(Records from a collection)
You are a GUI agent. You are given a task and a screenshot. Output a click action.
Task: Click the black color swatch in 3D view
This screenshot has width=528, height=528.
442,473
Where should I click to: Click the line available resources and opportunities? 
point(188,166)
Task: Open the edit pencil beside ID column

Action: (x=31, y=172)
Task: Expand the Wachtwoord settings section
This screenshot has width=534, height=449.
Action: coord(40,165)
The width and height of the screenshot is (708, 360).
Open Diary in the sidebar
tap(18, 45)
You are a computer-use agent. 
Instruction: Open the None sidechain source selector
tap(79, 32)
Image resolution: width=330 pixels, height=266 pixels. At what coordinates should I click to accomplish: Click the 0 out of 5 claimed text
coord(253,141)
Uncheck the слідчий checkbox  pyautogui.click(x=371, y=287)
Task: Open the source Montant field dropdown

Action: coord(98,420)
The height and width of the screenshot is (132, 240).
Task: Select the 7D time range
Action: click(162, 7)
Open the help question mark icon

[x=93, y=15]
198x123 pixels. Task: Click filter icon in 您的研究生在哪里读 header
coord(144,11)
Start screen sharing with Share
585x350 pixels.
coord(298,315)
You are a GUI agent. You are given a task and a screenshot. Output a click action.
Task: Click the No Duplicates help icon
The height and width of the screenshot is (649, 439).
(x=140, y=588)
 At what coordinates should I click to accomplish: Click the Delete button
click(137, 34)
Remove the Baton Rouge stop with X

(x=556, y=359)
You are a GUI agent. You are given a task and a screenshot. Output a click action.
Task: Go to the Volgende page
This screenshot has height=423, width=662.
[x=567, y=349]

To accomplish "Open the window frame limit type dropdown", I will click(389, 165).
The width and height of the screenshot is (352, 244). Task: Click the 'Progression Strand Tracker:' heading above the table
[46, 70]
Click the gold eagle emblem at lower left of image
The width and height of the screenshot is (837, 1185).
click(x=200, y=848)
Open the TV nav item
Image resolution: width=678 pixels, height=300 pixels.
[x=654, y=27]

* **Activity**:
All records above are to be returned exactly as given.

* **Answer to this problem**:
You are a GUI agent. You are given a task and a screenshot. Output a click action.
Task: Click the black color swatch in 3D view
This screenshot has width=528, height=528.
442,473
Where should I click to: Click the line available resources and opportunities? 
point(188,166)
Task: Open the edit pencil beside ID column

Action: (x=31, y=172)
Task: Expand the Wachtwoord settings section
This screenshot has width=534, height=449.
Action: coord(40,165)
The width and height of the screenshot is (708, 360).
Open Diary in the sidebar
tap(18, 45)
You are a computer-use agent. 
Instruction: Open the None sidechain source selector
tap(79, 32)
Image resolution: width=330 pixels, height=266 pixels. At what coordinates should I click to accomplish: Click the 0 out of 5 claimed text
coord(253,141)
Uncheck the слідчий checkbox  pyautogui.click(x=371, y=287)
Task: Open the source Montant field dropdown

Action: coord(98,420)
The height and width of the screenshot is (132, 240).
Task: Select the 7D time range
Action: click(162, 7)
Open the help question mark icon

[x=93, y=15]
198x123 pixels. Task: Click filter icon in 您的研究生在哪里读 header
coord(144,11)
Start screen sharing with Share
585x350 pixels.
coord(298,315)
You are a GUI agent. You are given a task and a screenshot. Output a click action.
Task: Click the No Duplicates help icon
The height and width of the screenshot is (649, 439).
(x=140, y=588)
 At what coordinates should I click to accomplish: Click the Delete button
click(137, 34)
Remove the Baton Rouge stop with X

(x=556, y=359)
You are a GUI agent. You are given a task and a screenshot. Output a click action.
Task: Go to the Volgende page
This screenshot has height=423, width=662.
[x=567, y=349]

To accomplish "Open the window frame limit type dropdown", I will click(389, 165).
The width and height of the screenshot is (352, 244). Task: Click the 'Progression Strand Tracker:' heading above the table
[46, 70]
Click the gold eagle emblem at lower left of image
The width and height of the screenshot is (837, 1185).
click(x=200, y=848)
Open the TV nav item
Image resolution: width=678 pixels, height=300 pixels.
[x=654, y=27]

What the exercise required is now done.